*JOB:*
Reproduce verbatim the stretch of the coupled reactions lesson that opens with the words "- Yes, it's" and closes with "that helps.(1 vote)".
-- start of PASSAGE GIVEN --
Lesson 6: Coupled reactions# Coupled reactions

AP.Chem:

ENE‑5 (EU)

, ENE‑5.B (LO)

, ENE‑5.B.2 (EK)

A thermodynamically unfavored reaction can be driven by coupling it to a favored reaction through one or more shared intermediates. The sum of the two reactions yields an overall reaction that has a negative Δ

*G*° value. Created by Jay.## Want to join the conversation?

- Is it possible to take H2SO4 and decompose it into H2O and SO3?(1 vote)
- Yes, it's possible to decompose sulfuric acid into water and sulfur trioxide at high temperatures around 300 - 450 °C.

Hope that helps.(3 votes)

- How would you go about adding together "Delta G naught is greater than 0" + "Delta G naught is much less than 0" to get the sum "Delta G naught is less than 0." Intuitively, how does this work?

--Forever Learner--(1 vote)- Using the inequalities like that is symbolically saying a value is positive or negative in math. If it is greater than zero then it is positive, if it less than zero then it is negative. Using more than one inequality sign signifies it is much greater or much lesser.

It's essentially saying that if you add a reaction with a slightly positive free energy to a reaction with a very negative free energy the resulting sum will be a negative free energy value.

Hope that helps.(1 vote)
-- end of PASSAGE GIVEN --
-- start of DATA LINES --
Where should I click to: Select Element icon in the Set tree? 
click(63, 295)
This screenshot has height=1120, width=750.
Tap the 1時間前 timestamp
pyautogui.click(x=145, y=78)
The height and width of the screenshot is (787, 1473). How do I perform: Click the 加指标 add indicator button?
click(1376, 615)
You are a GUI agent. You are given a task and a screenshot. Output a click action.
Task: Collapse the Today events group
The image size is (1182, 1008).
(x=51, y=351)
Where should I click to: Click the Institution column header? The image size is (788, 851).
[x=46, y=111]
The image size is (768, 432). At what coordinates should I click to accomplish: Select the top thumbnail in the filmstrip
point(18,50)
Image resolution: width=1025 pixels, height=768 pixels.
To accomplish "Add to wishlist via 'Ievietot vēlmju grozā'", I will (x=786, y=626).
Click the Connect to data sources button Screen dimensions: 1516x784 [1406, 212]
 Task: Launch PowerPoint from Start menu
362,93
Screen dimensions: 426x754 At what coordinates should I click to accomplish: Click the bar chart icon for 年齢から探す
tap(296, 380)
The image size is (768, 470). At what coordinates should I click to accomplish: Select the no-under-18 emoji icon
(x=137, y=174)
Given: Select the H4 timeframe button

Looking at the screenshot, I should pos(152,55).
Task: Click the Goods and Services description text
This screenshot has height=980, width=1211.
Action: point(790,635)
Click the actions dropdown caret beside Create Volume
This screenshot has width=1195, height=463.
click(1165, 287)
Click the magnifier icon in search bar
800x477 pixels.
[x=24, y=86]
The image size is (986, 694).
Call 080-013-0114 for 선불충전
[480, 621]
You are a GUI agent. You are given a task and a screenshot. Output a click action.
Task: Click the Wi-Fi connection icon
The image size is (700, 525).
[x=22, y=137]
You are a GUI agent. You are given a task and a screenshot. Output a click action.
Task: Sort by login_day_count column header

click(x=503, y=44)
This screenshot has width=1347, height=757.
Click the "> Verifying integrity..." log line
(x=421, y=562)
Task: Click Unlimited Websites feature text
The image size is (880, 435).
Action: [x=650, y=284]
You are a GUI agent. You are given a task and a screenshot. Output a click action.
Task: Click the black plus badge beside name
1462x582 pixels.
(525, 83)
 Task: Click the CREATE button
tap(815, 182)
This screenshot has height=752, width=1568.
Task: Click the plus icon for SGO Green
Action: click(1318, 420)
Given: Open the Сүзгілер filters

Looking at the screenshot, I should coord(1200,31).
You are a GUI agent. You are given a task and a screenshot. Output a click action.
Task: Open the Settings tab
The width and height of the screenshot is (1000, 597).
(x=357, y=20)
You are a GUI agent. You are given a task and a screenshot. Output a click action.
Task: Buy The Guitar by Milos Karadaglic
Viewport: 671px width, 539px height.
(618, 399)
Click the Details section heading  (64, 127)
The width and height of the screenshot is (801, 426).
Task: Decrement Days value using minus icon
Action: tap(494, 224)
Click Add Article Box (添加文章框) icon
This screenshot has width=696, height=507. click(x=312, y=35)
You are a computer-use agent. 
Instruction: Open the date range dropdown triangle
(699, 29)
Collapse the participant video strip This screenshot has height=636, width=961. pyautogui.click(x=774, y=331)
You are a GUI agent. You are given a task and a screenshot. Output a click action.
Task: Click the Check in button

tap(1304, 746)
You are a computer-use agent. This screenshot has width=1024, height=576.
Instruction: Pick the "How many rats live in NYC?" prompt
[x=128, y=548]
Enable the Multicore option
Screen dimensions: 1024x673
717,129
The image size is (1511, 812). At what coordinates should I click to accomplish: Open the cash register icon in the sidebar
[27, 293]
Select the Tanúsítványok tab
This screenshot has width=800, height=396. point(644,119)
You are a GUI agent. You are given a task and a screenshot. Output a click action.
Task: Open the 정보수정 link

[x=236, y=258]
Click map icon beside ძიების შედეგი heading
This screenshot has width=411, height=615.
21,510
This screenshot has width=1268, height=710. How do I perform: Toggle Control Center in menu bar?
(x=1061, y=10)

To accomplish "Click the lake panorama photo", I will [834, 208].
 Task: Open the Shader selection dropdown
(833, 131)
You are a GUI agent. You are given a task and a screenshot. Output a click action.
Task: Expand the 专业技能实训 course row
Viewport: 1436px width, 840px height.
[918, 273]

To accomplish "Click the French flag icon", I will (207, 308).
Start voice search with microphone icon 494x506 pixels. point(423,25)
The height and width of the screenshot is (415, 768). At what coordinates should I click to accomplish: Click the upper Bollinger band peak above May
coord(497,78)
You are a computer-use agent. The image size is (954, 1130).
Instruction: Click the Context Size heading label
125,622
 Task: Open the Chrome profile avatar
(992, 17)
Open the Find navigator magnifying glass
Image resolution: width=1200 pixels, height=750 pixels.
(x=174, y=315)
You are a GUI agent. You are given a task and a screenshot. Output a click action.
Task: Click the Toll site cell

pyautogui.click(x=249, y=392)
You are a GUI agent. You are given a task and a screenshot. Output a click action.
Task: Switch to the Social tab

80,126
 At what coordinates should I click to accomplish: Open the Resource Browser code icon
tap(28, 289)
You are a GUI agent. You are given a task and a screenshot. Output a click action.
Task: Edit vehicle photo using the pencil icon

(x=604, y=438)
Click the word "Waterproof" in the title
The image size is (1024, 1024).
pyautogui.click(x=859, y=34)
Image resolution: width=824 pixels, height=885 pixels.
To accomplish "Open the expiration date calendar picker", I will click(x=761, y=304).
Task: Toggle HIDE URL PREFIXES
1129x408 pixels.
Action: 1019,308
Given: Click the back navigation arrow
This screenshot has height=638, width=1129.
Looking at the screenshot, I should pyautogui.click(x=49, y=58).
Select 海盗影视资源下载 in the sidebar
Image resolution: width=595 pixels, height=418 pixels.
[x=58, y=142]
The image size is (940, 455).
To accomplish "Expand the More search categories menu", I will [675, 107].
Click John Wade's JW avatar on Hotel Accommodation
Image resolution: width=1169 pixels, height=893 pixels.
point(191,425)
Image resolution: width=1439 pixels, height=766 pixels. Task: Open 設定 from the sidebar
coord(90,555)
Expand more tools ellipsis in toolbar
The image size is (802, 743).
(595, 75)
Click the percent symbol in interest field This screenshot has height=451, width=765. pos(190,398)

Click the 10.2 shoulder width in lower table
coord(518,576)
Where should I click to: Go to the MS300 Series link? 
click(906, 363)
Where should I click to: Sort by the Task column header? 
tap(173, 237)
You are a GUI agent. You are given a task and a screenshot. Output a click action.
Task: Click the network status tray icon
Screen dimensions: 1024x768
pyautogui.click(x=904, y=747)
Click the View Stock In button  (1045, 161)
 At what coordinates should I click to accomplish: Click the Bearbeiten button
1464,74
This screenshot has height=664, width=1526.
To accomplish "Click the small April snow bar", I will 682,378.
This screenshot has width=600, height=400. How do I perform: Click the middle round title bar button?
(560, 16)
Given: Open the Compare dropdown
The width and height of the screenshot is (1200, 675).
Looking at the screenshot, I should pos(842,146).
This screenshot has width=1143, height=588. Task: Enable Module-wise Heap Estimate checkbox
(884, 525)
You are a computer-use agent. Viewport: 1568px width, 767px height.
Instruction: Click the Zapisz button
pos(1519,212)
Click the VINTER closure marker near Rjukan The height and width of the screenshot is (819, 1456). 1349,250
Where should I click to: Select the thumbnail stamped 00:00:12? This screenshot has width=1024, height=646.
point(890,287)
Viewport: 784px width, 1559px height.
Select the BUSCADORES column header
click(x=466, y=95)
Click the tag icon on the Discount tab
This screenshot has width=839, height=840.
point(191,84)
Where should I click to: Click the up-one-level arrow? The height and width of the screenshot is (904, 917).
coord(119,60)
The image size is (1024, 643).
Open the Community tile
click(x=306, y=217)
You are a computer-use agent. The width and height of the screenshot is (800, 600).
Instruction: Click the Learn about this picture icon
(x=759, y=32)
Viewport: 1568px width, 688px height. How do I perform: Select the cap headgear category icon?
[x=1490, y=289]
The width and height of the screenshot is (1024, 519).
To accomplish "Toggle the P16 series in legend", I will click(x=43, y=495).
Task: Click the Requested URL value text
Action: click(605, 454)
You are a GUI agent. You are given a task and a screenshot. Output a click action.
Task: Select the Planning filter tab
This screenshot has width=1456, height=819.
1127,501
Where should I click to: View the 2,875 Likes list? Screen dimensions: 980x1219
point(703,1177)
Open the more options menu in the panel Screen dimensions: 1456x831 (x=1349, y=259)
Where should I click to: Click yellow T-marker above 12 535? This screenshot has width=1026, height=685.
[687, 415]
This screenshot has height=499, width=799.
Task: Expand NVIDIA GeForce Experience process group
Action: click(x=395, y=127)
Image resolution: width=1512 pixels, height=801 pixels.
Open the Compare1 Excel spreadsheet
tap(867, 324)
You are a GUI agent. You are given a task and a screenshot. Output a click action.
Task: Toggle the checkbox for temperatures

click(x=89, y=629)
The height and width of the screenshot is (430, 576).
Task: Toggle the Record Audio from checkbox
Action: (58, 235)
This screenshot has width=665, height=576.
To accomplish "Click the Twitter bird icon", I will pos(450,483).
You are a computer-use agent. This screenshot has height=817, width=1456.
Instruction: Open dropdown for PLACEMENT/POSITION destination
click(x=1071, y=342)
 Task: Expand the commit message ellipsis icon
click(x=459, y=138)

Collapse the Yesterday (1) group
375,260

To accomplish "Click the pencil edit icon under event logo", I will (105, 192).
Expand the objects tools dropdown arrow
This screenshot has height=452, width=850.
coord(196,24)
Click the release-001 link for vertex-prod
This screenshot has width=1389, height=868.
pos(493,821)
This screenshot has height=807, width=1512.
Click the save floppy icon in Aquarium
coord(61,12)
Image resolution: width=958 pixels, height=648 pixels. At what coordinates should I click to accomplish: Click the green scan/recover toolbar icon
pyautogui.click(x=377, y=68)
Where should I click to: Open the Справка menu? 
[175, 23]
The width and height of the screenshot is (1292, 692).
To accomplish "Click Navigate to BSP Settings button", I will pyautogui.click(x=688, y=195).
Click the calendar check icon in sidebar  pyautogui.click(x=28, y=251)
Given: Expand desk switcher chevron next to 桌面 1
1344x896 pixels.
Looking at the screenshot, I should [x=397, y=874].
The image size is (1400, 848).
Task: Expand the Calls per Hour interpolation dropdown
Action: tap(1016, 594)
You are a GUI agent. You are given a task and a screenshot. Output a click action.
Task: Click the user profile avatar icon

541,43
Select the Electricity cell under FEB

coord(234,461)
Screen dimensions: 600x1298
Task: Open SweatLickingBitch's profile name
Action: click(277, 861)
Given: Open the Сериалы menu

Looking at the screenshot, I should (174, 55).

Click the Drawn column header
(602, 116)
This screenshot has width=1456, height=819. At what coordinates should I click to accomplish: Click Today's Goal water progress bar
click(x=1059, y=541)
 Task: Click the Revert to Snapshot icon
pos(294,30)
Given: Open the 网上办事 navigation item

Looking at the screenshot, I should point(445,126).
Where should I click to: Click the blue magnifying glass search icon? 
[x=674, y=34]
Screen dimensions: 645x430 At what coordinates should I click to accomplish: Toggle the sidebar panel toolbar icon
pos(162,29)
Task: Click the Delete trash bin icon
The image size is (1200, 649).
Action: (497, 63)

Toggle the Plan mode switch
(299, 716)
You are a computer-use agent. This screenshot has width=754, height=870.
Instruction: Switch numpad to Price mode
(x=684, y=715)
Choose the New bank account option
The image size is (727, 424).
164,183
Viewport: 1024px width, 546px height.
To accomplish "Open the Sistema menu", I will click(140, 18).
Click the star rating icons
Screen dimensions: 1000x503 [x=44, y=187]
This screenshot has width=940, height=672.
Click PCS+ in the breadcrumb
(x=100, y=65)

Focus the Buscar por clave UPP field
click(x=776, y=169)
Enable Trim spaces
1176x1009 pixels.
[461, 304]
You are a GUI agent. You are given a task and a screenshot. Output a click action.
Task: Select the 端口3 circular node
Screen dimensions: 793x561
-- end of DATA LINES --
*ANSWER FOR THIS EXERCISE:*
- Yes, it's possible to decompose sulfuric acid into water and sulfur trioxide at high temperatures around 300 - 450 °C.

Hope that helps.(3 votes)

- How would you go about adding together "Delta G naught is greater than 0" + "Delta G naught is much less than 0" to get the sum "Delta G naught is less than 0." Intuitively, how does this work?

--Forever Learner--(1 vote)- Using the inequalities like that is symbolically saying a value is positive or negative in math. If it is greater than zero then it is positive, if it less than zero then it is negative. Using more than one inequality sign signifies it is much greater or much lesser.

It's essentially saying that if you add a reaction with a slightly positive free energy to a reaction with a very negative free energy the resulting sum will be a negative free energy value.

Hope that helps.(1 vote)